_Direction A_
Turn the listing below into a JSON list of strings with one string per line and blank lines dropped, starting at the listing's first line and ending at the line that contains "Kabul et ve devam et (724, 739)".

_Text provided_
— Begin —
More from Dean Snyder

On the jump is an extended passage from Dean Snyder’s Good Friday sermon that makes use of Jeremiah Wright’s “God damn America” line. It softens the application, making it more palatable–and obliquely identifies with the Obama critique. Pretty good use of Moltmann, I’d say. Worth a look. The theologian Jurgen Moltmann says Jesus’ death was […]

On the jump is an extended passage from Dean Snyder’s Good Friday sermon that makes use of Jeremiah Wright’s “God damn America” line. It softens the application, making it more palatable–and obliquely identifies with the Obama critique. Pretty good use of Moltmann, I’d say. Worth a look.


The theologian Jurgen Moltmann says Jesus’ death was not a “fine death.” The Gospel of Mark describes his dying as “greatly distressed and troubled.” (Mark 14:33) Mark says he died with a loud incoherent cry. (Mark 15: 37) The Book of Hebrews says he died “with loud cries and tears.” (Hebrews 5:7)
— End —
_Record excerpts_
— Begin —
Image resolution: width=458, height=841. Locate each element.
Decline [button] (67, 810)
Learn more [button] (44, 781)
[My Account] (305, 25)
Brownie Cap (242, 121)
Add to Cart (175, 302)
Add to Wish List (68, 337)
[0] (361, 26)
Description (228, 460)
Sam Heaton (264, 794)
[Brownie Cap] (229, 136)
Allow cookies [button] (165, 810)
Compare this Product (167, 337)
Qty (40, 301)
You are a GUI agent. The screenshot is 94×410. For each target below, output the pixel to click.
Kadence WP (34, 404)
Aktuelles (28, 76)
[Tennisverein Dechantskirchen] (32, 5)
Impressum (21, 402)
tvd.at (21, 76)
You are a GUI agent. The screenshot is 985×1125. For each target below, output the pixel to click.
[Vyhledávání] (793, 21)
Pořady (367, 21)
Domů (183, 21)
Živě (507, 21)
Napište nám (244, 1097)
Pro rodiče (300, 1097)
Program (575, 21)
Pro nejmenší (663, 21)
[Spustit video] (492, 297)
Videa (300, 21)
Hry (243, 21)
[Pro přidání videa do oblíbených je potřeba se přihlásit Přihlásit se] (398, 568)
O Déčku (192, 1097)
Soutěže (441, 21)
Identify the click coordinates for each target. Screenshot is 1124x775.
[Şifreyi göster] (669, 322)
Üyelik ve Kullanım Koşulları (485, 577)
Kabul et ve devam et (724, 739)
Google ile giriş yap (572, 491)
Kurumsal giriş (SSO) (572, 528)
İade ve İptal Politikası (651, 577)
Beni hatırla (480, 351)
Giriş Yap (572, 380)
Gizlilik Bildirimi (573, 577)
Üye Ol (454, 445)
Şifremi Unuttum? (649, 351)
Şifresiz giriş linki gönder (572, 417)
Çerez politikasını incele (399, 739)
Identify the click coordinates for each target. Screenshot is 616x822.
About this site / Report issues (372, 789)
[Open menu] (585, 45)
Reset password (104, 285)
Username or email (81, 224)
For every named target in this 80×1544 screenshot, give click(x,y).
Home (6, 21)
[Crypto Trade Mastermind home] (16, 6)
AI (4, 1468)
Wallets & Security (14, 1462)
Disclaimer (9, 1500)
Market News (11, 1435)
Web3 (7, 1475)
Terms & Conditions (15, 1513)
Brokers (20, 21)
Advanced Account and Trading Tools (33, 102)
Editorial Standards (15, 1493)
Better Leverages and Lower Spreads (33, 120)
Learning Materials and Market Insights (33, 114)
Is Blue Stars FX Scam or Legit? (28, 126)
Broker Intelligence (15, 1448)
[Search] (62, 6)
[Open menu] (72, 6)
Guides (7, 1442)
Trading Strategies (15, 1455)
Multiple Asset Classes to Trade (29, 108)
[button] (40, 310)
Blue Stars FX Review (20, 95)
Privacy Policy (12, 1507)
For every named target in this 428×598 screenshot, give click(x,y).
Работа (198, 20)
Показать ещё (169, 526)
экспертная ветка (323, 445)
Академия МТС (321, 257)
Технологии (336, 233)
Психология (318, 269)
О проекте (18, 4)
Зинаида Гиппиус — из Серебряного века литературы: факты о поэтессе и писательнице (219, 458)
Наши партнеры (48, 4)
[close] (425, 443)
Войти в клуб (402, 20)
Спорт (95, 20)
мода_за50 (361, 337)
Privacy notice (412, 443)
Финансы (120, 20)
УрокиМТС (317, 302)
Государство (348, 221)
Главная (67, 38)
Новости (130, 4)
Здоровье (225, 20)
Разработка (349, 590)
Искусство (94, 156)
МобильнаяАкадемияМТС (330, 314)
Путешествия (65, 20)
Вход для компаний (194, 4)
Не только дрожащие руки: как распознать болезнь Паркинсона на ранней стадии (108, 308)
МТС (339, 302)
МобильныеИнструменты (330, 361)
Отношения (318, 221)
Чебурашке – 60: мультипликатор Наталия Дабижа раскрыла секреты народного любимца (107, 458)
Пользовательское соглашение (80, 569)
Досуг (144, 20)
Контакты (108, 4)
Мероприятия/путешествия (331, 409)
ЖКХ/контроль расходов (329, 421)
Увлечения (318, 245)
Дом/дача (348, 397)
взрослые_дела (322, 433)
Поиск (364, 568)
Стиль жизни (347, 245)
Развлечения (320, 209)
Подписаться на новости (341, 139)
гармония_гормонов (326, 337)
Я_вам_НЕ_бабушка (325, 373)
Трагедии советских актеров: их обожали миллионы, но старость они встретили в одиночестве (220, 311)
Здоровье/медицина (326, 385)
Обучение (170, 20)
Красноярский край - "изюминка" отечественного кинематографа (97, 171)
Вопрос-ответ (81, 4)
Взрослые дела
— End —
_Direction B_
Please reproduce the whole passage above on Dean Snyder's Good Friday sermon, word for word.

_Exercise answer A_
[
  "Image resolution: width=458, height=841. Locate each element.",
  "Decline [button] (67, 810)",
  "Learn more [button] (44, 781)",
  "[My Account] (305, 25)",
  "Brownie Cap (242, 121)",
  "Add to Cart (175, 302)",
  "Add to Wish List (68, 337)",
  "[0] (361, 26)",
  "Description (228, 460)",
  "Sam Heaton (264, 794)",
  "[Brownie Cap] (229, 136)",
  "Allow cookies [button] (165, 810)",
  "Compare this Product (167, 337)",
  "Qty (40, 301)",
  "You are a GUI agent. The screenshot is 94×410. For each target below, output the pixel to click.",
  "Kadence WP (34, 404)",
  "Aktuelles (28, 76)",
  "[Tennisverein Dechantskirchen] (32, 5)",
  "Impressum (21, 402)",
  "tvd.at (21, 76)",
  "You are a GUI agent. The screenshot is 985×1125. For each target below, output the pixel to click.",
  "[Vyhledávání] (793, 21)",
  "Pořady (367, 21)",
  "Domů (183, 21)",
  "Živě (507, 21)",
  "Napište nám (244, 1097)",
  "Pro rodiče (300, 1097)",
  "Program (575, 21)",
  "Pro nejmenší (663, 21)",
  "[Spustit video] (492, 297)",
  "Videa (300, 21)",
  "Hry (243, 21)",
  "[Pro přidání videa do oblíbených je potřeba se přihlásit Přihlásit se] (398, 568)",
  "O Déčku (192, 1097)",
  "Soutěže (441, 21)",
  "Identify the click coordinates for each target. Screenshot is 1124x775.",
  "[Şifreyi göster] (669, 322)",
  "Üyelik ve Kullanım Koşulları (485, 577)",
  "Kabul et ve devam et (724, 739)"
]

_Exercise answer B_
More from Dean Snyder

On the jump is an extended passage from Dean Snyder’s Good Friday sermon that makes use of Jeremiah Wright’s “God damn America” line. It softens the application, making it more palatable–and obliquely identifies with the Obama critique. Pretty good use of Moltmann, I’d say. Worth a look. The theologian Jurgen Moltmann says Jesus’ death was […]

On the jump is an extended passage from Dean Snyder’s Good Friday sermon that makes use of Jeremiah Wright’s “God damn America” line. It softens the application, making it more palatable–and obliquely identifies with the Obama critique. Pretty good use of Moltmann, I’d say. Worth a look.


The theologian Jurgen Moltmann says Jesus’ death was not a “fine death.” The Gospel of Mark describes his dying as “greatly distressed and troubled.” (Mark 14:33) Mark says he died with a loud incoherent cry. (Mark 15: 37) The Book of Hebrews says he died “with loud cries and tears.” (Hebrews 5:7)